Mister Coffee



In the converted garage of his South Cambie home, Mark Prince is making espresso. “I actually consulted on the design of this machine,” he says, standing in front of a model known as the GS/3, one of 10 espresso makers within arm’s reach. He cranks up one of his grinders, and with each pull of a lever powdery espresso comes tumbling out, filling the basket of a portafilter, which he sets on a digital scale. “I’m going to aim for around 19 grams,” he says. “I’m not clinically OCD, but I’m very, very obsessive-compulsive.”

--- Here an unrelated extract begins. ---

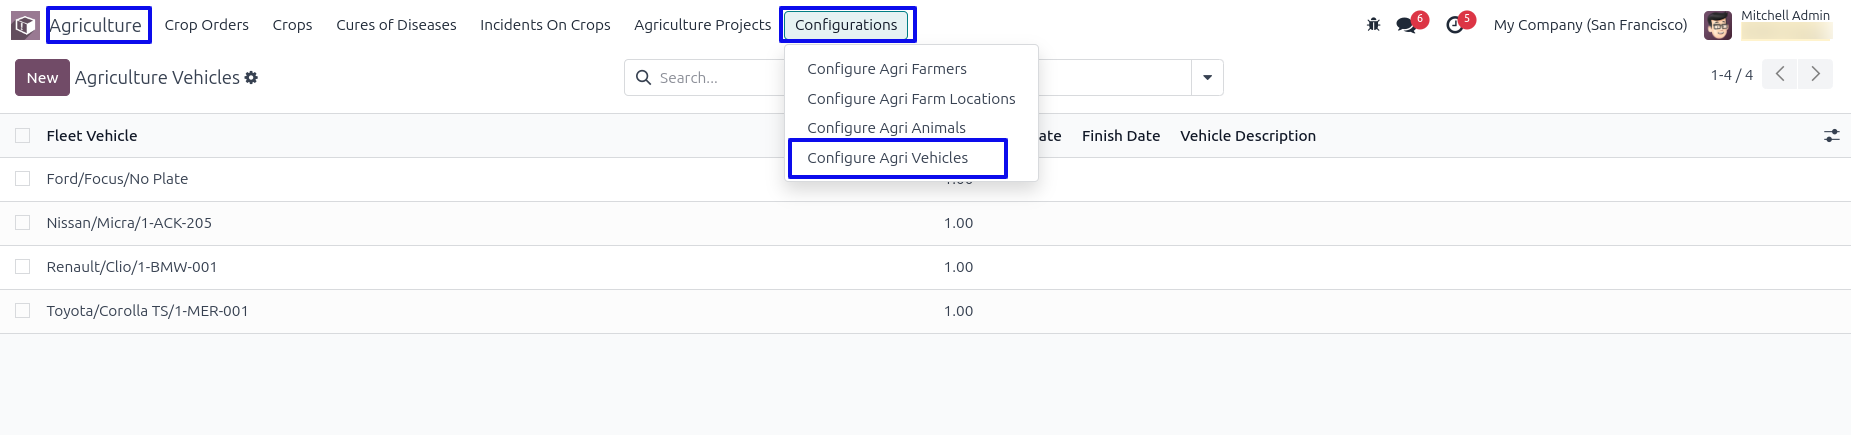
Task: Open company switcher My Company (San Francisco)
Action: click(x=1590, y=25)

Prince, who has dark hair flecked with silver and wears black-framed glasses, is better known to coffee enthusiasts in Vancouver and around the world as the CoffeeGeek. And this is his laboratory, 500 square feet dedicated to testing, tasting, and talking about coffee and espresso. The lab has every piece of gear a coffee geek needs: water heaters, French presses, flute thermometers, books and magazines, prototypes of tampers for testing, and an impressive collection of siphon coffee makers. On the glass-topped cupping table in one corner are bags of beans sent from roasters around the world—up to 10 pounds a week.

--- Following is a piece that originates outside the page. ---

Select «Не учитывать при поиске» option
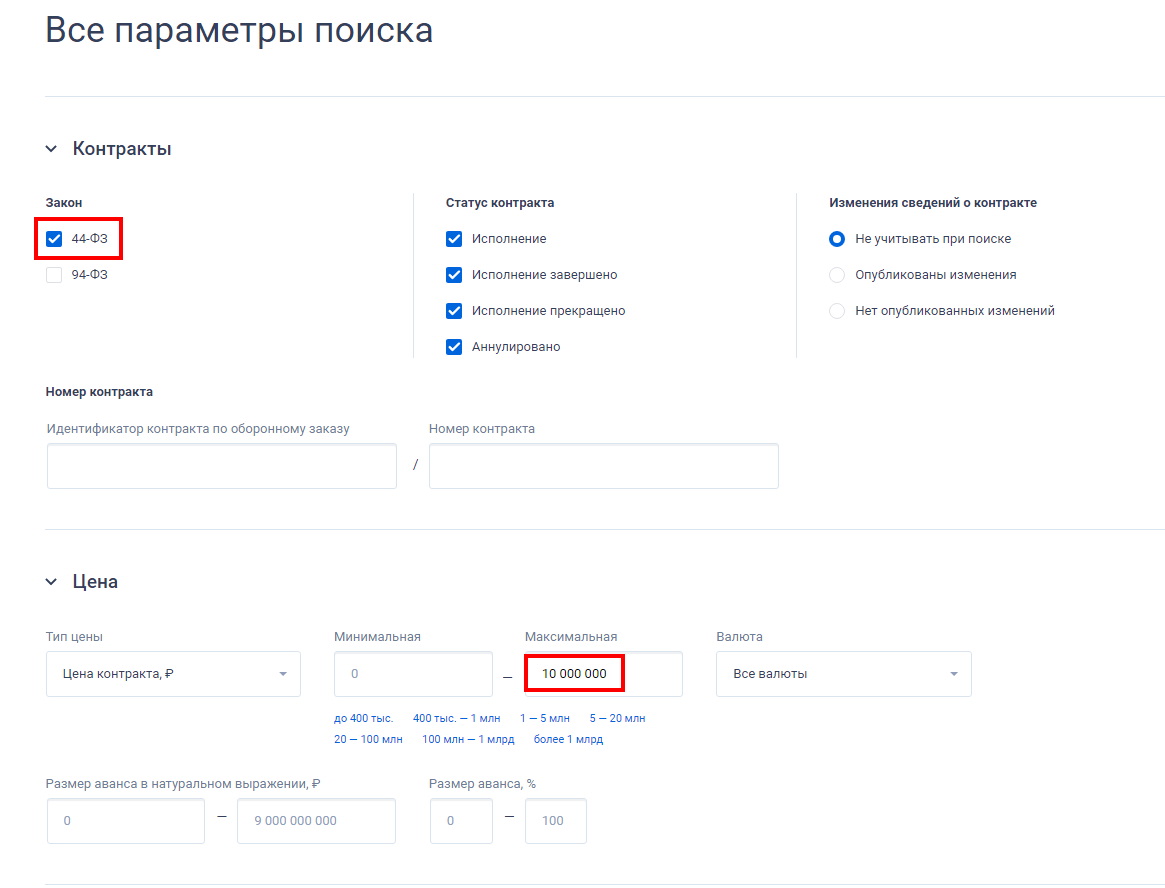 point(836,238)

After tamping, Prince sets a porcelain cup on the scale and runs the machine, thick espresso beading out. When the scale reads 19 grams, equal to the weight of the coffee he just ground, he turns the machine off. “When I’m evaluating espresso for a roaster, or when we’re doing reviews, this is the starting point for testing,” he explains.

Those reviews appear on Coffeegeek.com. Launched by Prince in 2001, the site has almost 45,000 members, who gather on the site’s forums to discuss and debate all things caffeinated. Members also visit him in the CoffeeGeek Lab, which is Prince’s latest endeavour to connect with the local coffee community and improve the quality of espresso and coffee in Vancouver. He hosts cuppings at the Lab two to four times a week with local baristas, bloggers, and friends, and teaches classes for all levels of coffee fans, from restaurateurs to regular Joes. Prince, who used to run a web design company and now makes his living as a photographer, issues invitations via Twitter—he has Tweeted 10,000 times—or through the CoffeeGeek Facebook fan page. He launched Coffeegeek.com because, by the late ’90s, he was frustrated that he was making better espresso at home than he could find in any café or restaurant.


“I estimated I had a 1 in 20 chance of getting a decent shot of espresso in Vancouver,” he says. “And trust me, I tried a lot.”

Coffee is part of Vancouver’s DNA. Within 10 kilometres of City Hall are 146 Starbucks outlets, 33 Blenz, 30 Tim Hortons, 11 Waves, 10 Caffè Artigianos, nine JJ Beans, six Take 5 Cafés, and hundreds more places to get your fix. The strip of Commercial Drive between 12th and Venables has over 50 spots. According to the Coffee Association of Canada, coffee is a daily habit for 61 percent of B.C. residents, who drink an average of 2.6 cups each—that means nearly a million cups a day in Vancouver. With all these options, you’d think it would be easy to track down a decent espresso.

Not necessarily, says Prince. “Coffee is tough—every stage of coffee is tough, from seed to cup. It’s a message I really try to get across to our community in CoffeeGeek, that every single stage in the process is equally important.”

He offers a few cues to help determine if a café is worth a shot. First, look for espresso- and cappuccino-sized porcelain cups on the espresso machine. Second, watch to see if the barista is grinding beans to order, not just dosing out pre-ground espresso, which goes stale in minutes. Most encouraging is a barista who tastes the espresso occasionally. “That’s very rare in Vancouver, unfortunately,” he says. “The places I can think of where they do that are Bump n Grind, Elysian Coffee, 49th…JJ too, but specific locations.”

Alistair Durie, who runs the two Elysian Coffee locations, agrees that Vancouver’s opinion of itself may be overstated. “I think that our city considers itself a coffee city because of quantity, not quality,” he writes in an email. “There are a lot of great cafés that deliver on every level yet are terribly disappointing in the cup.” Durie serves a blend of beans roasted for Elysian by local favourite 49th Parallel, whom Prince considers “the best roaster in Canada.” Vince Piccolo, co-owner of 49th, supports Durie’s assessment that truly exceptional coffee and espresso are still elusive. “Out of about 100 specialty cafés in Vancouver,” he says, “I could only go to three or four and consistently get a good espresso shot.”

Back in the CoffeeGeek Lab, Mark Prince is doing his part to bring better coffee to Vancouver. After making a seemingly insignificant adjustment to the amount of ground espresso in the basket, he pulls another shot.

“If anything, this is actually what I wanted from my previous one,” he says, handing the cup to a taster. “You’re going to get a better extraction than I did. Just by the half-gram extra—that’s how tight it is. That’s why espresso’s bloody difficult to pull off.”